Start of Data records

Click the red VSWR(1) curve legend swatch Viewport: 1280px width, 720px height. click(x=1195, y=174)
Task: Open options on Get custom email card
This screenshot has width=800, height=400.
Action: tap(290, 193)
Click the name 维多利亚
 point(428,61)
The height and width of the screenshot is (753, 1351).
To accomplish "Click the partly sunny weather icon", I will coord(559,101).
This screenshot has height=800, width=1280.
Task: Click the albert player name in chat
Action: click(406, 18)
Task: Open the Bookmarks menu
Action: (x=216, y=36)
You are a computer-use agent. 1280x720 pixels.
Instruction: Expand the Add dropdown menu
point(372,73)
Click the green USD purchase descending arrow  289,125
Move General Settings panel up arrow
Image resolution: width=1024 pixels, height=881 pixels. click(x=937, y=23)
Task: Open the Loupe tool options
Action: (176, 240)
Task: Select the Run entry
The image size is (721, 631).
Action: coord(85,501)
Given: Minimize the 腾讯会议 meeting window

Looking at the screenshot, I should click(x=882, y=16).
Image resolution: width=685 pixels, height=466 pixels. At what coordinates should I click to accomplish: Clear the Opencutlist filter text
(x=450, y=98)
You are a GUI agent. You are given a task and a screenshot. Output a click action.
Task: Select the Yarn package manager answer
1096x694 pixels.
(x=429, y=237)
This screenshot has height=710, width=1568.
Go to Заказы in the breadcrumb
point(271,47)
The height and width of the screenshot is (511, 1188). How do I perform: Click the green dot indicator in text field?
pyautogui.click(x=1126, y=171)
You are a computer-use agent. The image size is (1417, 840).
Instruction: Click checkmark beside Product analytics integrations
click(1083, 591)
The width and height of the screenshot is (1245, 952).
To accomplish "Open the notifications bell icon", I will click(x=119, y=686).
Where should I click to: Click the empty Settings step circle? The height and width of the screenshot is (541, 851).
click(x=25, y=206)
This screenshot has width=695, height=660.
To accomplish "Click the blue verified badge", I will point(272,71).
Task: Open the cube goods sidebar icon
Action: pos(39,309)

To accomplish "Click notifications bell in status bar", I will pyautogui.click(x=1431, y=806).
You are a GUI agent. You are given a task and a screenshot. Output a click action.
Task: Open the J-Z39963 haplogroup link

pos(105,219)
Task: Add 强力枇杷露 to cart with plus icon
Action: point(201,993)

End of Data records

_Problem to solve:_ Update the records above so that every "GUI agent" reads "interface agent", and leave everything else unchanged.

_Final result:_
Click the red VSWR(1) curve legend swatch Viewport: 1280px width, 720px height. click(x=1195, y=174)
Task: Open options on Get custom email card
This screenshot has width=800, height=400.
Action: tap(290, 193)
Click the name 维多利亚
 point(428,61)
The height and width of the screenshot is (753, 1351).
To accomplish "Click the partly sunny weather icon", I will coord(559,101).
This screenshot has height=800, width=1280.
Task: Click the albert player name in chat
Action: click(406, 18)
Task: Open the Bookmarks menu
Action: (x=216, y=36)
You are a computer-use agent. 1280x720 pixels.
Instruction: Expand the Add dropdown menu
point(372,73)
Click the green USD purchase descending arrow  289,125
Move General Settings panel up arrow
Image resolution: width=1024 pixels, height=881 pixels. click(x=937, y=23)
Task: Open the Loupe tool options
Action: (176, 240)
Task: Select the Run entry
The image size is (721, 631).
Action: coord(85,501)
Given: Minimize the 腾讯会议 meeting window

Looking at the screenshot, I should click(x=882, y=16).
Image resolution: width=685 pixels, height=466 pixels. At what coordinates should I click to accomplish: Clear the Opencutlist filter text
(x=450, y=98)
You are a interface agent. You are given a task and a screenshot. Output a click action.
Task: Select the Yarn package manager answer
1096x694 pixels.
(x=429, y=237)
This screenshot has height=710, width=1568.
Go to Заказы in the breadcrumb
point(271,47)
The height and width of the screenshot is (511, 1188). How do I perform: Click the green dot indicator in text field?
pyautogui.click(x=1126, y=171)
You are a computer-use agent. The image size is (1417, 840).
Instruction: Click checkmark beside Product analytics integrations
click(1083, 591)
The width and height of the screenshot is (1245, 952).
To accomplish "Open the notifications bell icon", I will click(x=119, y=686).
Where should I click to: Click the empty Settings step circle? The height and width of the screenshot is (541, 851).
click(x=25, y=206)
This screenshot has width=695, height=660.
To accomplish "Click the blue verified badge", I will point(272,71).
Task: Open the cube goods sidebar icon
Action: pos(39,309)

To accomplish "Click notifications bell in status bar", I will pyautogui.click(x=1431, y=806).
You are a interface agent. You are given a task and a screenshot. Output a click action.
Task: Open the J-Z39963 haplogroup link

pos(105,219)
Task: Add 强力枇杷露 to cart with plus icon
Action: point(201,993)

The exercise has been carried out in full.